PMA aplica quase R$ 500 mil em multas por 17 áreas de reservas desmatadas

Segundo o Instituto do Meio Ambiente, a área de preservação nas propriedades localizadas na região do Pantanal deve ser mantida em 50%.

G1 MS

A Polícia Militar Ambiental (PMA) aplicou nos primeiros dias do ano 17 multas por desmatamento que somam R$ 500 mil. As fiscalizações aumentaram por causa da Operação Cervo-do-Pantanal realizada desde o início de 2018 na região da Bacia do Paraguai.

Em uma propriedade em Bandeirantes, foram retirados 112 hectares de vegetação nativa sem autorização ambiental. Do total, dois hectares eram de área protegida de Preservação Permanente (APP) de matas ciliares do córrego Cachoeira Branca, que corta a fazenda. A proprietária de 77 anos foi autuada no dia 18 de janeiro em R$ 120 mil.

No dia seguinte, um pecuarista de 59 anos de Sonora, região norte do estado, retirou 159 hectares de mata nativa. A PMA constatou que a extração vegetal já tinha acontecido há algum tempo. A multa administrativa foi de R$ 159 mil.

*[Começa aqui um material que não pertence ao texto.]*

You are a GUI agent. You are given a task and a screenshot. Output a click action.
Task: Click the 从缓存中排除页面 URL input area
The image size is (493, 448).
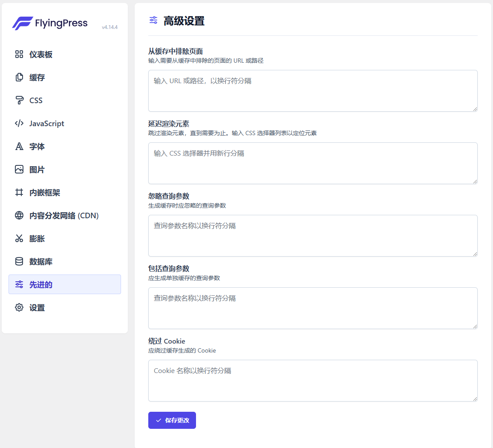(x=312, y=90)
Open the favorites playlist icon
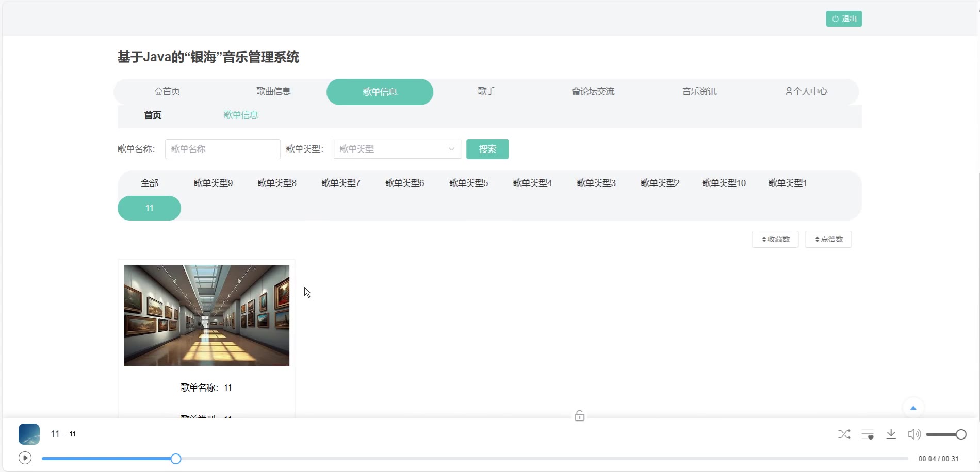Viewport: 980px width, 472px height. coord(868,434)
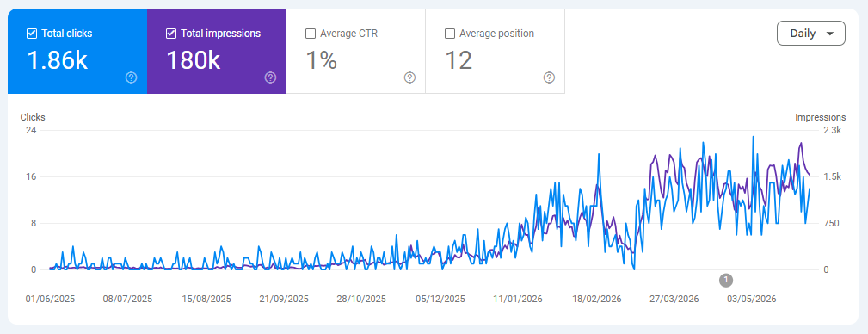This screenshot has width=868, height=334.
Task: Uncheck the Total clicks checkbox
Action: pos(32,34)
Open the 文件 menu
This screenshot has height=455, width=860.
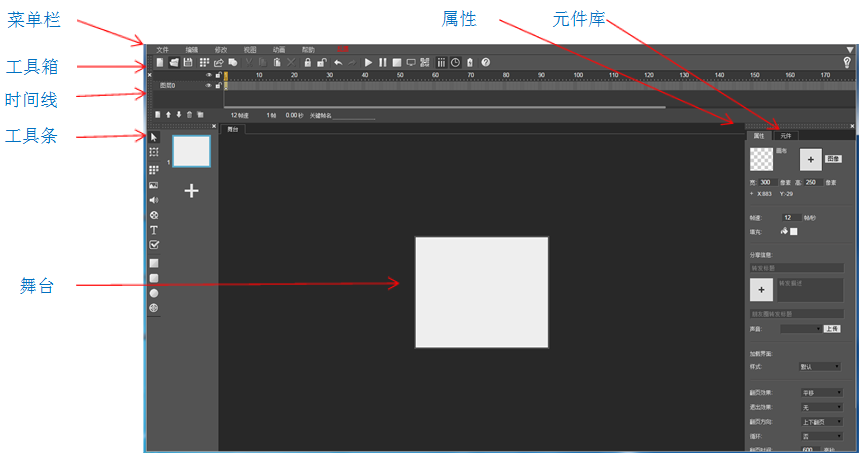(x=163, y=49)
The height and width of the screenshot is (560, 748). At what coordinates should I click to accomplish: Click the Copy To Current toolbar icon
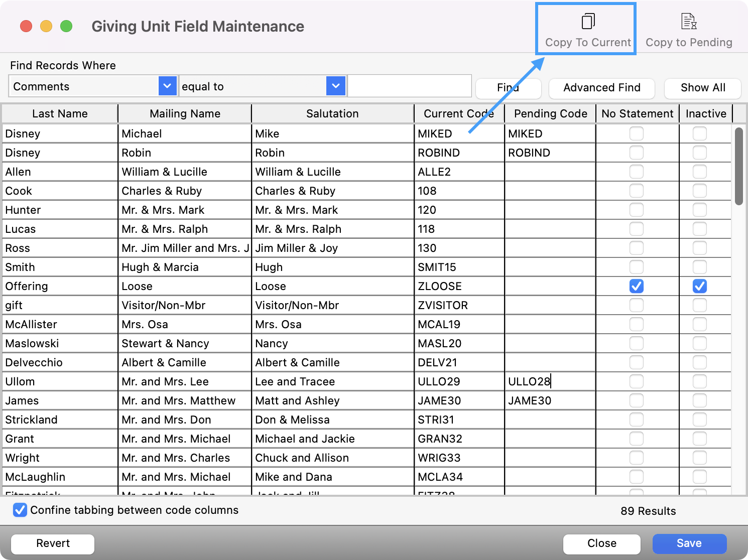587,22
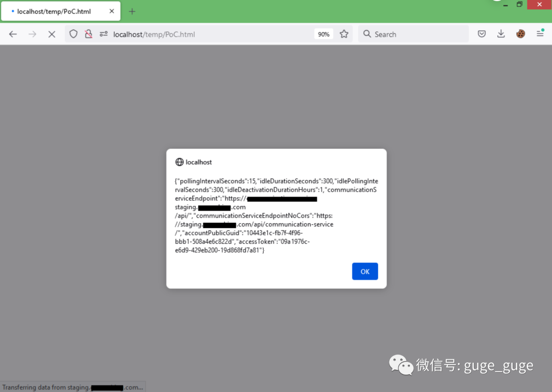The width and height of the screenshot is (552, 392).
Task: Click into the Search field
Action: click(419, 34)
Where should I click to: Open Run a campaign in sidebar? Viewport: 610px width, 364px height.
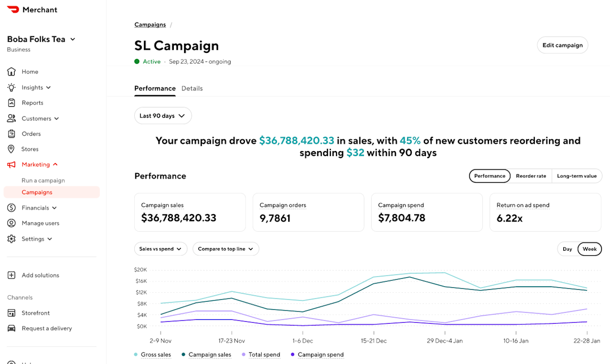pos(43,180)
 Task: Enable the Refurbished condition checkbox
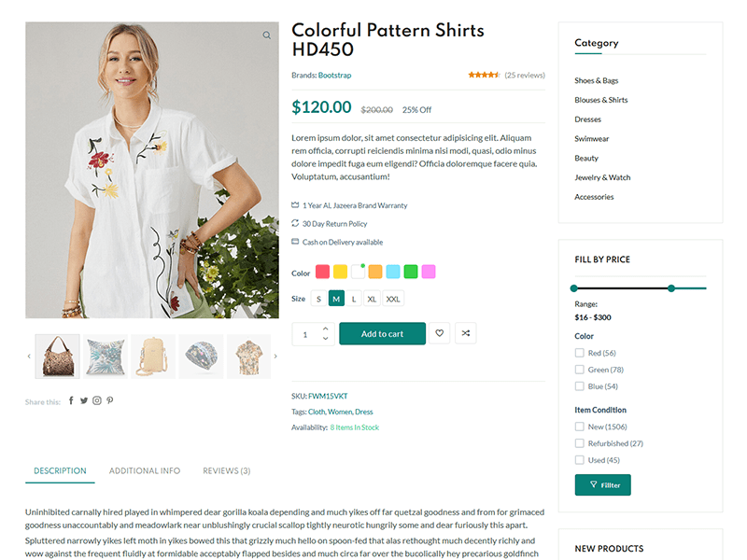point(580,443)
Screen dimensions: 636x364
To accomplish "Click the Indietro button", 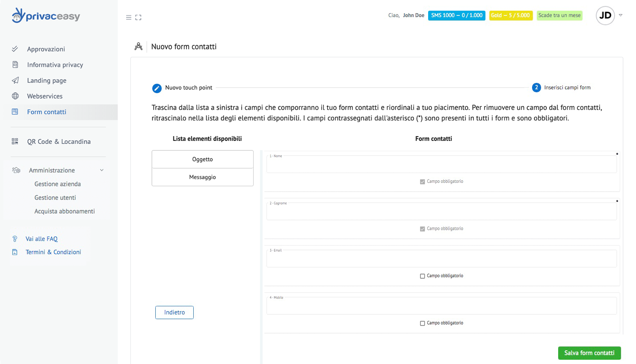I will pos(175,312).
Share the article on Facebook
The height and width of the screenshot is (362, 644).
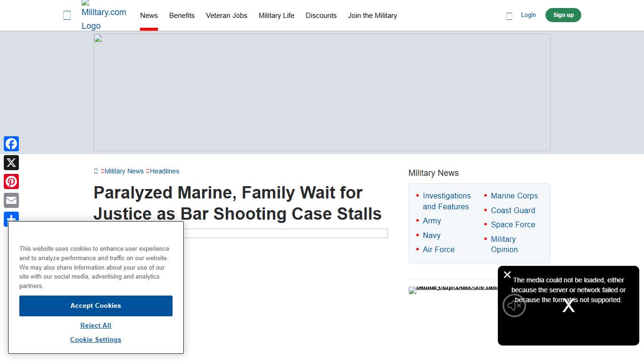pyautogui.click(x=11, y=144)
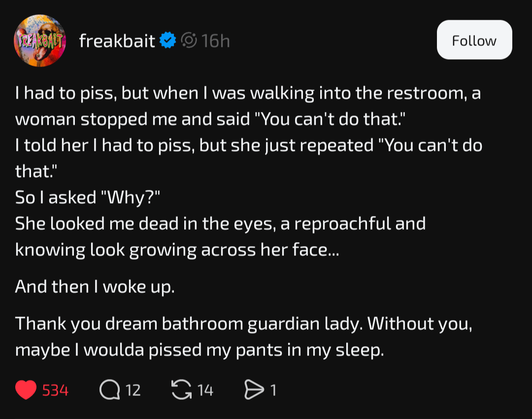Click the repost count of 14

point(205,390)
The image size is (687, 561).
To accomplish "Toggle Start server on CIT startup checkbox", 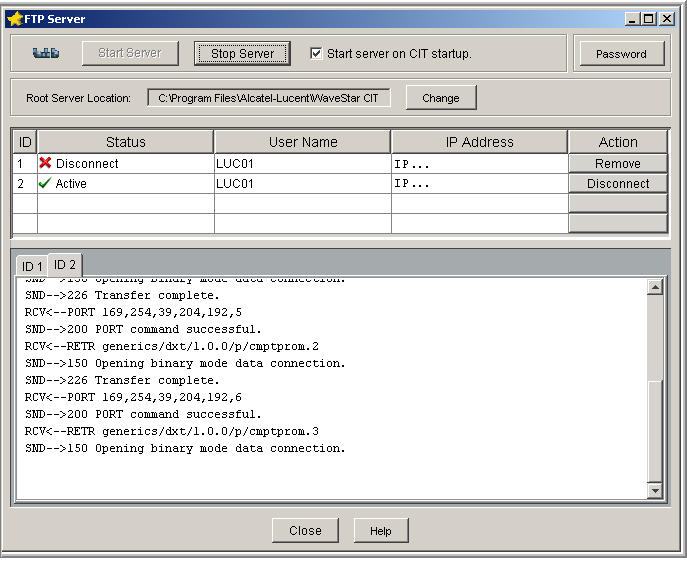I will coord(316,53).
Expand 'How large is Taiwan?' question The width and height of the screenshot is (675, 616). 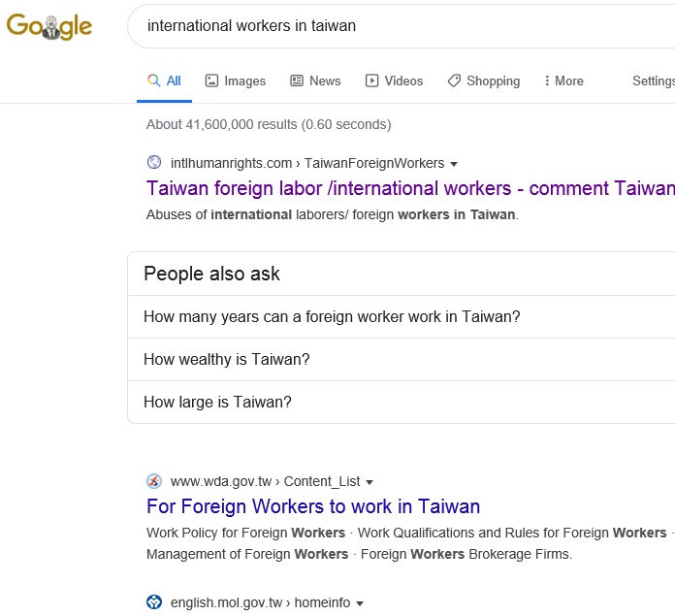pos(217,403)
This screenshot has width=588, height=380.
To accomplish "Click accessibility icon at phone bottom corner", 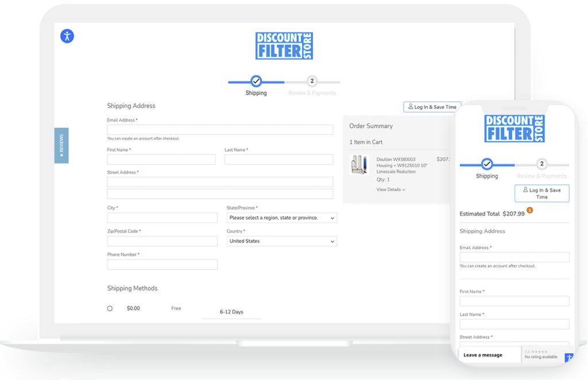I will [568, 357].
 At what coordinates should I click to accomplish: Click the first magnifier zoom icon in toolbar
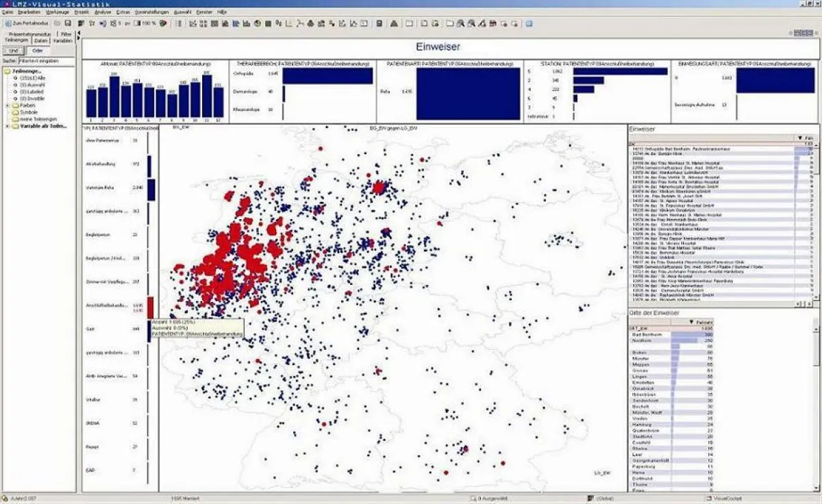click(461, 23)
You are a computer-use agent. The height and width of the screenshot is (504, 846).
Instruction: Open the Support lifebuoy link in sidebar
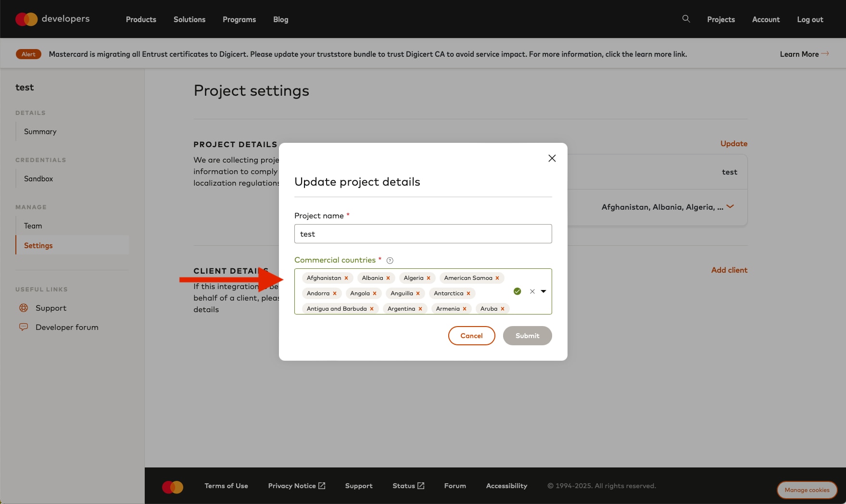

O tenente coronel da PMA Queiroz afirmou que o levantamento dos desmatamentos da operação é referente aos anos de 2013 a 2015. “Se o desmatamento for fora da reserva, a multa é de R$ 1 mil por hectare. Se for dentro da reserva passa para R$ 5 mil por hectare”, afirmou o policial.

Depois da autuação da polícia militar, o proprietário rural deve apresentar defesa ao órgão ambiental responsável para apresentar as contestações. “Paralelamente, é enviado ao Ministério Público para entrar com ação civil para reparar o dano e ainda tem a pena”, disse o tenente coronel.

Burocracia ambiental

O diretor-presidente do Instituto do Meio Ambiente de Mato Grosso do Sul (Imasul) Ricardo Eboli afirmou que a partir do momento que o caso chega ao Imasul, o prazo tem dois anos para ser finalizado.

“O que foi identificado pela PMA agora está em trâmite a ser julgado pelo Imasul. A partir do momento que confirme aí então a penalidade é validada”, explicou o presidente.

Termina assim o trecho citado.